On Tue, 17 Jul 2018 19:18:36 +0200
Carlos Garnacho <carlosg at gnome.org> wrote:
> Hi!,
>
> (Way way late, trying to revive the conversation...)
>
> On Thu, May 3, 2018 at 9:22 PM, Dorota Czaplejewicz
> <dorota.czaplejewicz at puri.sm> wrote:
> > On Thu, 3 May 2018 20:47:27 +0200
> > Silvan Jegen <s.jegen at gmail.com> wrote:
> >
> >> Hi Dorota
> >>
> >> Some comments and typo fixes below.
> >>
> >> On Thu, May 03, 2018 at 05:41:21PM +0200, Dorota Czaplejewicz wrote:
> >> > This new protocol description is a simplification over v2.
> >> >
> >> > - All pre-edit text styling is gone.
> >> > - Pre-edit cursor can span characters.
> >> > - No events regarding input panel (OSK) state nor covered rectangle.
> >> > Compositors are still free to handle situations where the keyboard
> >> > focus rectangle is covered by the input panel.
> >> > - No set_preferred_language request for clients.
> >> > - There is no event to send keysyms.
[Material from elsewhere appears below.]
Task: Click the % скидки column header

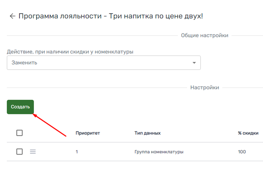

Compositors can use wl_keyboard
> >> > interface instead.
> >> > - All state is double-buffered, with specified state.
> >> > - Use Unicode codepoints to measure strings.
> >> >
> >> > Signed-off-by: Dorota Czaplejewicz <dorota.czaplejewicz at puri.sm>
> >> > Signed-off-by: Carlos Garnacho <carlosg at gnome.org>
> >> > ---
> >> > This is the next update coming from Purism to perfect the text input protocol.
> >> >
> >> > The following changes added on top of PATCHv3:
> >> >
> >> > - Fixed whitespaces.
> >> > - Removed enable flags - the same information can be gathered from the first requests after enter.
> >> > - Changed offsets inside UTF-8 strings to use Unicode character counts in order to remove the possibility of communicating invalid state.
> >> > - Specified the exact lifetime of double-buffered state, and initial values.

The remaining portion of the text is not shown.